------ Supplied data

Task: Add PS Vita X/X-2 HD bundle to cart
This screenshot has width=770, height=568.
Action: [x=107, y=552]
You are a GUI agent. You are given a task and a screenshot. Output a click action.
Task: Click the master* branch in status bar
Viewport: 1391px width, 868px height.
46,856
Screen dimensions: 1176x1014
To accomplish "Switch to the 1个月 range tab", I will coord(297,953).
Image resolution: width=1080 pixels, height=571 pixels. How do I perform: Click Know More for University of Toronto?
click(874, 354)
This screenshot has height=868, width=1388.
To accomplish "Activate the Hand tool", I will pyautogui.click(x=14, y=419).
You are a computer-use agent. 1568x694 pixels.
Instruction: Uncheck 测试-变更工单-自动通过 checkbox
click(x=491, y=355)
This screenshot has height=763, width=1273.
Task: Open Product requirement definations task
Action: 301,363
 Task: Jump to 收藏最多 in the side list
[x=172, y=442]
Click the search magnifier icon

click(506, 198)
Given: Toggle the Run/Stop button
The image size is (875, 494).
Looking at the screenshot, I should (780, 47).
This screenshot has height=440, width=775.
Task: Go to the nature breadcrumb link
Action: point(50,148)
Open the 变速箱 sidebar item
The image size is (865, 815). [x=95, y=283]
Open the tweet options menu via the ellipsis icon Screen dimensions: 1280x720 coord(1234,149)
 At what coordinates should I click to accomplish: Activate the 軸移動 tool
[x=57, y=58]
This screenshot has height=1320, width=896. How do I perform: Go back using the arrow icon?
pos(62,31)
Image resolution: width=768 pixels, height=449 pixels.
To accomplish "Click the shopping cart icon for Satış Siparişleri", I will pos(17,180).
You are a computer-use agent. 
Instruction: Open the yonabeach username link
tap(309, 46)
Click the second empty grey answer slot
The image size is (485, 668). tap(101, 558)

------------

Activity » Nothing in the records should differ from the original when you retype them.

Written answer »
Task: Add PS Vita X/X-2 HD bundle to cart
This screenshot has width=770, height=568.
Action: [x=107, y=552]
You are a GUI agent. You are given a task and a screenshot. Output a click action.
Task: Click the master* branch in status bar
Viewport: 1391px width, 868px height.
46,856
Screen dimensions: 1176x1014
To accomplish "Switch to the 1个月 range tab", I will coord(297,953).
Image resolution: width=1080 pixels, height=571 pixels. How do I perform: Click Know More for University of Toronto?
click(874, 354)
This screenshot has height=868, width=1388.
To accomplish "Activate the Hand tool", I will pyautogui.click(x=14, y=419).
You are a computer-use agent. 1568x694 pixels.
Instruction: Uncheck 测试-变更工单-自动通过 checkbox
click(x=491, y=355)
This screenshot has height=763, width=1273.
Task: Open Product requirement definations task
Action: 301,363
 Task: Jump to 收藏最多 in the side list
[x=172, y=442]
Click the search magnifier icon

click(506, 198)
Given: Toggle the Run/Stop button
The image size is (875, 494).
Looking at the screenshot, I should (780, 47).
This screenshot has height=440, width=775.
Task: Go to the nature breadcrumb link
Action: point(50,148)
Open the 变速箱 sidebar item
The image size is (865, 815). [x=95, y=283]
Open the tweet options menu via the ellipsis icon Screen dimensions: 1280x720 coord(1234,149)
 At what coordinates should I click to accomplish: Activate the 軸移動 tool
[x=57, y=58]
This screenshot has height=1320, width=896. How do I perform: Go back using the arrow icon?
pos(62,31)
Image resolution: width=768 pixels, height=449 pixels.
To accomplish "Click the shopping cart icon for Satış Siparişleri", I will pos(17,180).
You are a computer-use agent. 
Instruction: Open the yonabeach username link
tap(309, 46)
Click the second empty grey answer slot
The image size is (485, 668). tap(101, 558)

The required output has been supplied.